▶ **The problem**:
When you reach the line containing "编辑推荐 (382, 150)", stop after it; until then, copy each line of the listing exactly, starting with the first.

START Records provided

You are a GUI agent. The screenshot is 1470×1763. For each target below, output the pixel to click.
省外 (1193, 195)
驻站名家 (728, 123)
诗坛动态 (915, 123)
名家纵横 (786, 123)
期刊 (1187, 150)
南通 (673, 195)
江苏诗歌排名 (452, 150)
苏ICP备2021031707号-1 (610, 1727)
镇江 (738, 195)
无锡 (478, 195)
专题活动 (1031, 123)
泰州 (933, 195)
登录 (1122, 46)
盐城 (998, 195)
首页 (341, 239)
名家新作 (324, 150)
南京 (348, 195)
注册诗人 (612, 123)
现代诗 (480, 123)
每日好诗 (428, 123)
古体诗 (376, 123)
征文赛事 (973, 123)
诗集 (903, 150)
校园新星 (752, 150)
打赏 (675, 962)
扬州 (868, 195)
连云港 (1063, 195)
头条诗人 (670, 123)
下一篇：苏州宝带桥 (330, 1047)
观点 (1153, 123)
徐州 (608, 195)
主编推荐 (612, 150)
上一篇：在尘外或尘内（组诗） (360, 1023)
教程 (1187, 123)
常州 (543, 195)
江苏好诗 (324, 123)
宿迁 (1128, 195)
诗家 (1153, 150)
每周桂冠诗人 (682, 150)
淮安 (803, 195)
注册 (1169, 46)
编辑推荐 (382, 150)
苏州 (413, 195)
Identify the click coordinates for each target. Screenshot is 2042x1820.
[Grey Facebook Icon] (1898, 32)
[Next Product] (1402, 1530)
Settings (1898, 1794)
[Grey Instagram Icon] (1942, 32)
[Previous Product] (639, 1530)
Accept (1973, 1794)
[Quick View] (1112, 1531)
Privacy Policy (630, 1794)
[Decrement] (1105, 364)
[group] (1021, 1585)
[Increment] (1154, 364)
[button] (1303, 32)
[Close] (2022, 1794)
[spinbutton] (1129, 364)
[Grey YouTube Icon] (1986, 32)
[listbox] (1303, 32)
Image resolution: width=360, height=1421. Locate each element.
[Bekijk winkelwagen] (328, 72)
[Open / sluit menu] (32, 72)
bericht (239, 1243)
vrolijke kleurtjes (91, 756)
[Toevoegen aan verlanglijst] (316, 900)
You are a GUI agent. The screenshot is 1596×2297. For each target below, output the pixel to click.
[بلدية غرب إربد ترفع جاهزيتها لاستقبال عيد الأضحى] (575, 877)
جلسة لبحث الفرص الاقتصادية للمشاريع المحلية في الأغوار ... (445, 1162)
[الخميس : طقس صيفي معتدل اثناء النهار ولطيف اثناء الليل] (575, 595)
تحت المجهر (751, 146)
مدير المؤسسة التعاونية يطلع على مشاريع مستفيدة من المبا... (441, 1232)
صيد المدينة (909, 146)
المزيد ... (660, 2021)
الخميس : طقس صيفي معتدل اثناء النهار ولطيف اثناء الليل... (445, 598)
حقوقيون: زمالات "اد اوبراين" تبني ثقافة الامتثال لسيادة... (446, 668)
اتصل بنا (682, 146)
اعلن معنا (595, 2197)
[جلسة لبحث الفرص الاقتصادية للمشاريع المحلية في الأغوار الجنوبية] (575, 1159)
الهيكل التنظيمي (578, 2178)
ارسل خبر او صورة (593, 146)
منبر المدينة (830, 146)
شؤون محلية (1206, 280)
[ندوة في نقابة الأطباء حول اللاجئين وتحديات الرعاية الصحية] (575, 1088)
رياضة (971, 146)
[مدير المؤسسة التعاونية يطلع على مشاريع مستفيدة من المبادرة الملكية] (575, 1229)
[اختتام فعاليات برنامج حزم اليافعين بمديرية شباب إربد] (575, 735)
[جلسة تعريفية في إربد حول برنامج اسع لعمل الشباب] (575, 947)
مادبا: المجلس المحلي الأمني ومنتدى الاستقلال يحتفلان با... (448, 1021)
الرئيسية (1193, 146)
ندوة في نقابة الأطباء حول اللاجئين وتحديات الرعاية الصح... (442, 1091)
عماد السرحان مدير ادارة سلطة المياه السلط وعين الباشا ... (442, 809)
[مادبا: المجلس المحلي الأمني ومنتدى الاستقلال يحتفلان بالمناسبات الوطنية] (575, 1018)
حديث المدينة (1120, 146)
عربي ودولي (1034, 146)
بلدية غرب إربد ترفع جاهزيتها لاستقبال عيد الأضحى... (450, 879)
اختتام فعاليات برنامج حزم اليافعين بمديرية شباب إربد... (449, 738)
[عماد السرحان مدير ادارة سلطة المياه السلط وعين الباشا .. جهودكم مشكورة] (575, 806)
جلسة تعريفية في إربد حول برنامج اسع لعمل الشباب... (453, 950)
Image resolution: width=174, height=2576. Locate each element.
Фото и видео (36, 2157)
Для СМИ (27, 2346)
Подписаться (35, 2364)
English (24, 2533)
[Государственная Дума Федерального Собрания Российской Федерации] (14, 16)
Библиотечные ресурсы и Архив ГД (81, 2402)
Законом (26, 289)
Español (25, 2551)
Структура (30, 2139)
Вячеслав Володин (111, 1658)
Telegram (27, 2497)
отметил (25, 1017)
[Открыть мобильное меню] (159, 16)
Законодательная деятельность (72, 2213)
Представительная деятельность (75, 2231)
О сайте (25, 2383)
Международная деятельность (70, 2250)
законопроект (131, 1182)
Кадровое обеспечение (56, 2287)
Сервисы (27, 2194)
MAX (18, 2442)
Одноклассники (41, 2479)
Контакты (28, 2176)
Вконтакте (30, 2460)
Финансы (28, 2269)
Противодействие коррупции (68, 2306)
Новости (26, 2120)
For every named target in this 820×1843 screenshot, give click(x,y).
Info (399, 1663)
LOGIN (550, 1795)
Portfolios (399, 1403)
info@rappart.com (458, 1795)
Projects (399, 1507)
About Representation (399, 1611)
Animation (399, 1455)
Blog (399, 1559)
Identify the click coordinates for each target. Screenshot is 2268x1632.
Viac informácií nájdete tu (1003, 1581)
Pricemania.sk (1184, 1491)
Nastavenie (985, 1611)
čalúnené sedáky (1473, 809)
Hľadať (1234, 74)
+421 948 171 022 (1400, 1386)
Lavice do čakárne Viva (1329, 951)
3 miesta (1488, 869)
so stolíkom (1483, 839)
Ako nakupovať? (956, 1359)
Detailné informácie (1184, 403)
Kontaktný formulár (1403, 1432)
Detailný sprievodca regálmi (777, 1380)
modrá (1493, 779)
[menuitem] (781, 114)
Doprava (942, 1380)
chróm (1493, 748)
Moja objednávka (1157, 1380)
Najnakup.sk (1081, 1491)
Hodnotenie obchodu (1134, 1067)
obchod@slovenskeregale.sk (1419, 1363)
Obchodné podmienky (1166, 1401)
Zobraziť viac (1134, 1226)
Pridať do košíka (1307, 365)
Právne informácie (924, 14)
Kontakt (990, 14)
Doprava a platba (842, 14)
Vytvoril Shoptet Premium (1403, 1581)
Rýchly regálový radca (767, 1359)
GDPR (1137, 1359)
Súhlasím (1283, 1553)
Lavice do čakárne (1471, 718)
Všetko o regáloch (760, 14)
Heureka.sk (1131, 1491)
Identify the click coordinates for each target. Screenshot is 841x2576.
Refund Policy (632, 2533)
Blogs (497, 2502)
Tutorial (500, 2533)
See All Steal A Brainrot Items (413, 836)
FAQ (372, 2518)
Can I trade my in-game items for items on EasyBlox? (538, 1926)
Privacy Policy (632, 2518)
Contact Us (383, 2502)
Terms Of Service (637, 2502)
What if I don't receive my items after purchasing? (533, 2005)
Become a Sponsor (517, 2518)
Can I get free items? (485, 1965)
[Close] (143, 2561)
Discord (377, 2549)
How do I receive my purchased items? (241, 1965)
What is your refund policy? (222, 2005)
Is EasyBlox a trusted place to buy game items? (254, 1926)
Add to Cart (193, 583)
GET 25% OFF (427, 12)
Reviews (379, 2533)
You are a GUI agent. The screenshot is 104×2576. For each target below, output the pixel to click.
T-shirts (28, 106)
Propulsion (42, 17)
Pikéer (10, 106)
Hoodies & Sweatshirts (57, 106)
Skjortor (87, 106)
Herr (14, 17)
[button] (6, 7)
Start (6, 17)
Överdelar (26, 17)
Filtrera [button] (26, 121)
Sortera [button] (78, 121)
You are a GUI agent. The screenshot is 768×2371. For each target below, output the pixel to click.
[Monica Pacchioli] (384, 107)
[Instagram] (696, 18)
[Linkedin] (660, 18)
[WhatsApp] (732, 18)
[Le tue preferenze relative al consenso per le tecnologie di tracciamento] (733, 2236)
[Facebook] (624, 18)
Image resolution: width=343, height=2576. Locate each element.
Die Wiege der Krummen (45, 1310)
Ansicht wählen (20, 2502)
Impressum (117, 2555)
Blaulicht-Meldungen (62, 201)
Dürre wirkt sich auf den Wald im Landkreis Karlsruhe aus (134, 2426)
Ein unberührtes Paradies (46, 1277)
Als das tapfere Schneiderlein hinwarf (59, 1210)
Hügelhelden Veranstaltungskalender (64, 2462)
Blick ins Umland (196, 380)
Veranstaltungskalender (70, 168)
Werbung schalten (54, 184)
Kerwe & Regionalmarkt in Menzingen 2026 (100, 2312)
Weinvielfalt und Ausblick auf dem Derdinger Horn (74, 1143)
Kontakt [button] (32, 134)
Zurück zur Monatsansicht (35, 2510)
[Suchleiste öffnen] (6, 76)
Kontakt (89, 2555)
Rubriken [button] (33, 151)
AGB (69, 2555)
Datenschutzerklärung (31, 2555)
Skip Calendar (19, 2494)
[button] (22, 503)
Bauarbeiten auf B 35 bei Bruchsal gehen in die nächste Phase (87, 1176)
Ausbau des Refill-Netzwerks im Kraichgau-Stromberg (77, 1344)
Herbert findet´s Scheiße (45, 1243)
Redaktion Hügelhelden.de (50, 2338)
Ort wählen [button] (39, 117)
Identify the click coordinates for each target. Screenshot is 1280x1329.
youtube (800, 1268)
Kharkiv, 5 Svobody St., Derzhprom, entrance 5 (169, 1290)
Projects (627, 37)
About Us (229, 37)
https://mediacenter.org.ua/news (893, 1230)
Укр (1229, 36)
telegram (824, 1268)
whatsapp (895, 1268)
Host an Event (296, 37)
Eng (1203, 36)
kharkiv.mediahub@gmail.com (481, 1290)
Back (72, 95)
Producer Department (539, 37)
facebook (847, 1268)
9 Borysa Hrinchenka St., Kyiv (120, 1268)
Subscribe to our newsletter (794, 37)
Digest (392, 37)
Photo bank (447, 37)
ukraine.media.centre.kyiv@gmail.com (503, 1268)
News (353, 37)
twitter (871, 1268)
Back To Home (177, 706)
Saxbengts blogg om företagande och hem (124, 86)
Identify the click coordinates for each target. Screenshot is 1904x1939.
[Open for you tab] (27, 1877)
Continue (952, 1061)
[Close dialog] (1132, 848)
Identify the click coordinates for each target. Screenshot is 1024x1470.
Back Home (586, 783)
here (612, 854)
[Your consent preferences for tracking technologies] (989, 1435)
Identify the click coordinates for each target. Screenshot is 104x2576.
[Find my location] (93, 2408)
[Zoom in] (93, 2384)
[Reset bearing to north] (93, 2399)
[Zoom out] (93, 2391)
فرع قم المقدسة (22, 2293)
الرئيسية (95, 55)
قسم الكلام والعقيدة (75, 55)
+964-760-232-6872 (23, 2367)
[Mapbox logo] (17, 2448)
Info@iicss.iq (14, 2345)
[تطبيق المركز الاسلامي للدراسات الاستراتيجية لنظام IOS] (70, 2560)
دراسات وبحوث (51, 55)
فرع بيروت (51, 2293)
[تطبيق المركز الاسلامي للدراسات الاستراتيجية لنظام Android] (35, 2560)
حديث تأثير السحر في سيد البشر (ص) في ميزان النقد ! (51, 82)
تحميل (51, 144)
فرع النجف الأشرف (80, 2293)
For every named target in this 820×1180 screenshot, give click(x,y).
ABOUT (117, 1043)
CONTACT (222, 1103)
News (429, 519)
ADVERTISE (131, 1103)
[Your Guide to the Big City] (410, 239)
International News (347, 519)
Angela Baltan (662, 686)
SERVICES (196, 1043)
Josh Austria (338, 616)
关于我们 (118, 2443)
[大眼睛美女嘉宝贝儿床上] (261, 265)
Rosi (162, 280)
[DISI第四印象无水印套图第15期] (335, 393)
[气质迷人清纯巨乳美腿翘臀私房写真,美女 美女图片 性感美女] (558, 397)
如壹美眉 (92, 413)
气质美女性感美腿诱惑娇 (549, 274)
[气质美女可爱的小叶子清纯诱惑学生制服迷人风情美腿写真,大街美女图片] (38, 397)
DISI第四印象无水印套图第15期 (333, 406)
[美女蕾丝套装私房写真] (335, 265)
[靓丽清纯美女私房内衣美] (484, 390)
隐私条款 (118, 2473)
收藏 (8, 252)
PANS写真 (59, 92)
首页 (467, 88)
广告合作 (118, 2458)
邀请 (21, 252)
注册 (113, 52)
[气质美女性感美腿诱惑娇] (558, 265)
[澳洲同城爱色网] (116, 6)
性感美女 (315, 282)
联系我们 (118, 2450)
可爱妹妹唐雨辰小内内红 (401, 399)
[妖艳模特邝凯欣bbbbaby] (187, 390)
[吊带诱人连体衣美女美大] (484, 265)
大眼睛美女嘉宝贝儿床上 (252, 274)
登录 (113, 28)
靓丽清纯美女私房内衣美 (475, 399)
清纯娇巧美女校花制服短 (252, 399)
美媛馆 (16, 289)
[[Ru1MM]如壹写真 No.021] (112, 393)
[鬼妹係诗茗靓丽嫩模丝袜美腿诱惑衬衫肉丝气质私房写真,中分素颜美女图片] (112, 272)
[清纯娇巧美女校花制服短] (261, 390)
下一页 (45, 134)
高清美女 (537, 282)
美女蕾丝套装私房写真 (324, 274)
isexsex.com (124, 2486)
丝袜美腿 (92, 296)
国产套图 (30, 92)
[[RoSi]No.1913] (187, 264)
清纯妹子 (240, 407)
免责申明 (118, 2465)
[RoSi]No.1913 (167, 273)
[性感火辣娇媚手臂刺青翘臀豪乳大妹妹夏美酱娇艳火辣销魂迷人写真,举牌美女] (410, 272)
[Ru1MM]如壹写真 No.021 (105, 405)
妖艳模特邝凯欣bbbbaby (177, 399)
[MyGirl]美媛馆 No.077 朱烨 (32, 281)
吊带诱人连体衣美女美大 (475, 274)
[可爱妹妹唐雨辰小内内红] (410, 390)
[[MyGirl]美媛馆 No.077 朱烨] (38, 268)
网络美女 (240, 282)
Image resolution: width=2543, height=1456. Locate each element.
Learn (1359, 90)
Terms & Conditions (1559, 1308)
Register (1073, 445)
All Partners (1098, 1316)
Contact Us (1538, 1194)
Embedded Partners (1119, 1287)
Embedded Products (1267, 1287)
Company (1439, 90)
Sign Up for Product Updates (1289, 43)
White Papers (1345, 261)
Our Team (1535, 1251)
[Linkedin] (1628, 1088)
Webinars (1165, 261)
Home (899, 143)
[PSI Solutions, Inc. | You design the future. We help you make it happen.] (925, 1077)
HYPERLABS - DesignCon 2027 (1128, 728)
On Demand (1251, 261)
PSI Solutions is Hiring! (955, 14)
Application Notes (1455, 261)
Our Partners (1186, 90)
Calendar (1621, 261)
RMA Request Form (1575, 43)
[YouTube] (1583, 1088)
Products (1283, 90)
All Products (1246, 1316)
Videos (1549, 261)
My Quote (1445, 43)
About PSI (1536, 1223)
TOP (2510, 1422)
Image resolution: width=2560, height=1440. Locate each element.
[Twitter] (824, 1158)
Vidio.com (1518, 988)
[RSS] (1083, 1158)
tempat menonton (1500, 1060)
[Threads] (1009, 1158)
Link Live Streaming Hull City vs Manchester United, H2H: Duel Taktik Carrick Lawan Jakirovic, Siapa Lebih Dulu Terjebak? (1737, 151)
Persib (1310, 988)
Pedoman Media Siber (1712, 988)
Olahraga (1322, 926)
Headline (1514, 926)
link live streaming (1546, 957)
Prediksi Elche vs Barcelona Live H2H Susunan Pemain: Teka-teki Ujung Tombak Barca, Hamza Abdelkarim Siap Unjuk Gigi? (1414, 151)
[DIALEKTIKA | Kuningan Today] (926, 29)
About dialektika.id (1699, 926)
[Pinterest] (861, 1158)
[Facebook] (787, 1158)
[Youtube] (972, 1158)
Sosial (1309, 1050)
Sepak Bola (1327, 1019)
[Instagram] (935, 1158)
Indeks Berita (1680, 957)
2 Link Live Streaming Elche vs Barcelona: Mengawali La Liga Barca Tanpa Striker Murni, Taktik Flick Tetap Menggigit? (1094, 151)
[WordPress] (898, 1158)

END Records provided

▶ **Answer to this problem**:
You are a GUI agent. The screenshot is 1470×1763. For each target below, output the pixel to click.
省外 (1193, 195)
驻站名家 (728, 123)
诗坛动态 (915, 123)
名家纵横 (786, 123)
期刊 (1187, 150)
南通 (673, 195)
江苏诗歌排名 (452, 150)
苏ICP备2021031707号-1 (610, 1727)
镇江 (738, 195)
无锡 (478, 195)
专题活动 (1031, 123)
泰州 (933, 195)
登录 (1122, 46)
盐城 (998, 195)
首页 (341, 239)
名家新作 (324, 150)
南京 (348, 195)
注册诗人 (612, 123)
现代诗 (480, 123)
每日好诗 (428, 123)
古体诗 (376, 123)
征文赛事 (973, 123)
诗集 (903, 150)
校园新星 (752, 150)
打赏 (675, 962)
扬州 (868, 195)
连云港 (1063, 195)
头条诗人 (670, 123)
下一篇：苏州宝带桥 (330, 1047)
观点 (1153, 123)
徐州 (608, 195)
主编推荐 (612, 150)
上一篇：在尘外或尘内（组诗） (360, 1023)
教程 (1187, 123)
常州 (543, 195)
江苏好诗 (324, 123)
宿迁 (1128, 195)
诗家 (1153, 150)
每周桂冠诗人 (682, 150)
淮安 (803, 195)
注册 (1169, 46)
编辑推荐 (382, 150)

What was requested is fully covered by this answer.